From the apical lung axis view, tilt or point the transducer tip using a rocking motion so that the right ventricle is at the center of the image display. Reduce the image width so that only the right ventricle is visible in the image display. Then, apply color doppler in the region of the tricuspid valve.

Next, move the transducer to a modified parasternal long axis position at the level of the aortic valve. Then, tilt the transducer slightly upward to obtain a short axis view of the pulmonic valve. In this view, apply M mode imaging to evaluate the separation distance of the pulmonic valve.

Then, apply color doppler in the region of the pulmonic valve to assess for valvular regurgitation and stenosis. In two DB mode, place the transducer in the parasternal short axis position at the level of the papillary muscles to obtain a short axis view of the left ventricle. From this view, press the M mode button located in the control panel.

Using the track ball, position the M mode cursor at the center of the left ventricular cavity at the level of the papillary muscles, and obtain M mode images. Then, measure the left ventricular cavity dimension at end diastole where the distance between the interior wall and posterior wall is the largest, and an end systole where the inward motion of both interior and posterior walls is maximal. Next, move the transducer to the apical window, apply color on the mitral valve, and place the sample volume at the tips of the mitral valve leaflets.

Measure the peak mitral inflow velocity from the spectral display of pulse waved doppler velocities across the mitral valve. With the sample volume positioned between left ventricle inflow and outflow not the mitral and aortic valve closing and opening signals. Measure the isovolumic relaxation time, isovolumic contraction time, and left ventricular ejection time.

Then, perform tissue doppler imaging of the mitral annulus in the apical long axis view. Press the TGI control key and place the sample volume at the medial aspect of the mitral annulus. When finished, remove any excess ultrasound gel from the mouse.

Gently remove the tape securing the animal, and turn off the anesthesia. Place the animal on an absorbent paper towel and observe the animal until sternal recumbency is attained. Shown here is an assessment of aortic valve function in a normal mouse versus the aortic valve function in a mouse with calcific aortic valve disease.

In the mouse with calcified valves, the cusps are thickened and have increased echogenicity which results in restricted opening during systole.

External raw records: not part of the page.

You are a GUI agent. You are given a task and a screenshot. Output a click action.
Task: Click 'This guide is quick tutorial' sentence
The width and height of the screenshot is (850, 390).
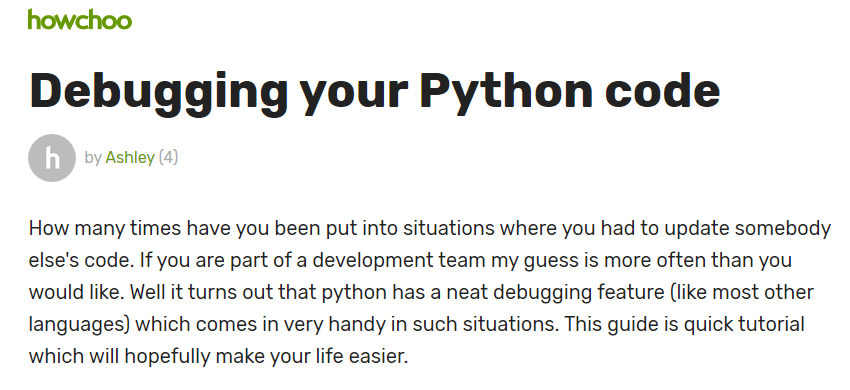click(684, 325)
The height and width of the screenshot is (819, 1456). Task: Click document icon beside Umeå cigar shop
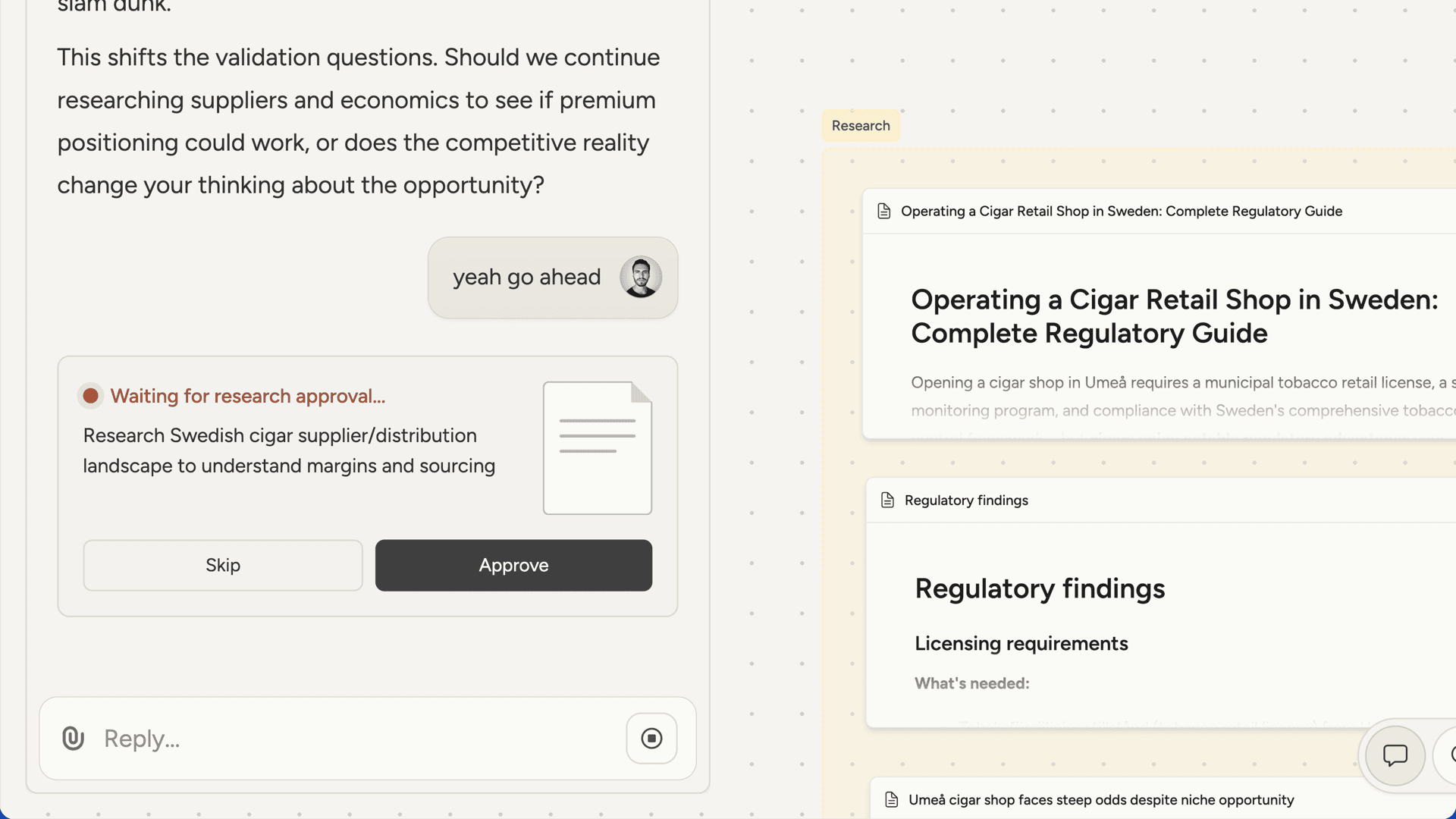[x=891, y=799]
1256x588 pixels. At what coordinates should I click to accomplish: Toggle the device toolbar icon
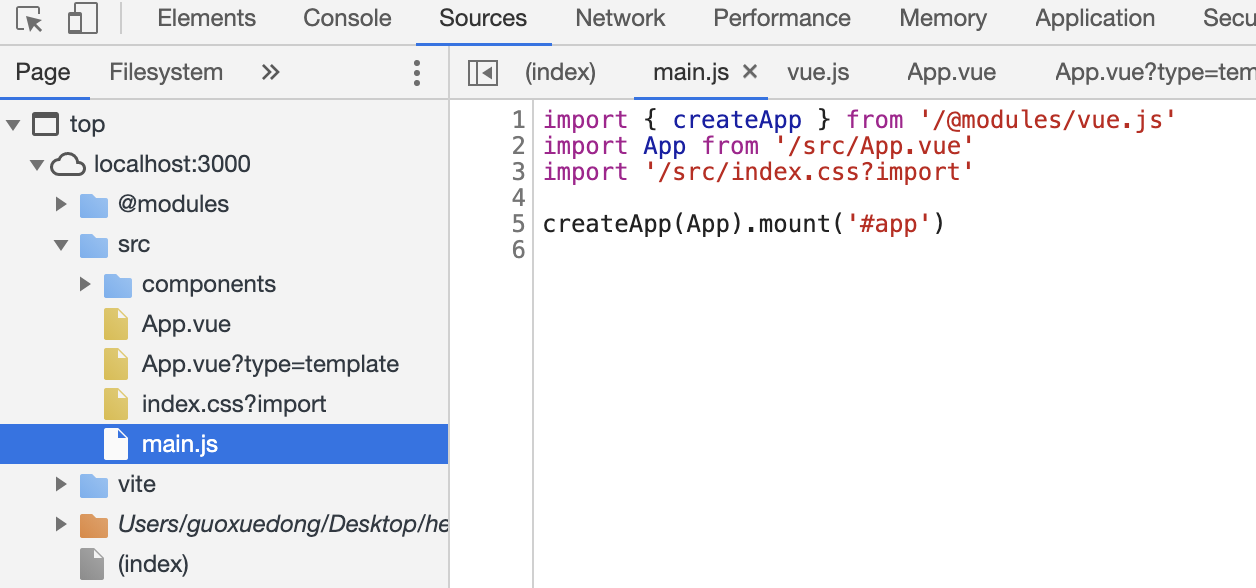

From the apical window a long axis view of the mitral valve is presented. The mitral leaflet thickness can be measured using the M mode line of interrogation.

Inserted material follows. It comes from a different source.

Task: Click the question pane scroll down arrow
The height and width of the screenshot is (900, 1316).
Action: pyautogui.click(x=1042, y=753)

Measurement of the thickness of the mitral valve can be extremely challenging given the thin, poorly echogenic, and rapidly moving leaflets of the normal mitral valve. The color doppler shown in this modified long axis view of the mitral valve shows a mosaic color jet at the mitral valve during systole. The blue color is evidence of mitral valve regurgitation.

From the parasternal window, both short and long axis views of the pulmonic valve are obtained. In this image, the M mode line of interrogation is applied across the pulmonic valve, and the valve cusp separation distance can be measured from this view. Once mastered, this technique can be done in 15 to 20 minutes if it is performed properly.

While attempting this procedure, it's important to have a basic knowledge of cardiac anatomy and physiology, a working knowledge of the principles and terminology of sonography, and experience in cardiac ultrasound to allow for accurate and time efficient assessment of cardiac function in rodents. After watching this video you should have a good understanding of how to perform cardiac ultrasound in rodents by obtaining images from various imaging planes, and measuring echo doppler parameters that adequately describe cardiac and heart valve function.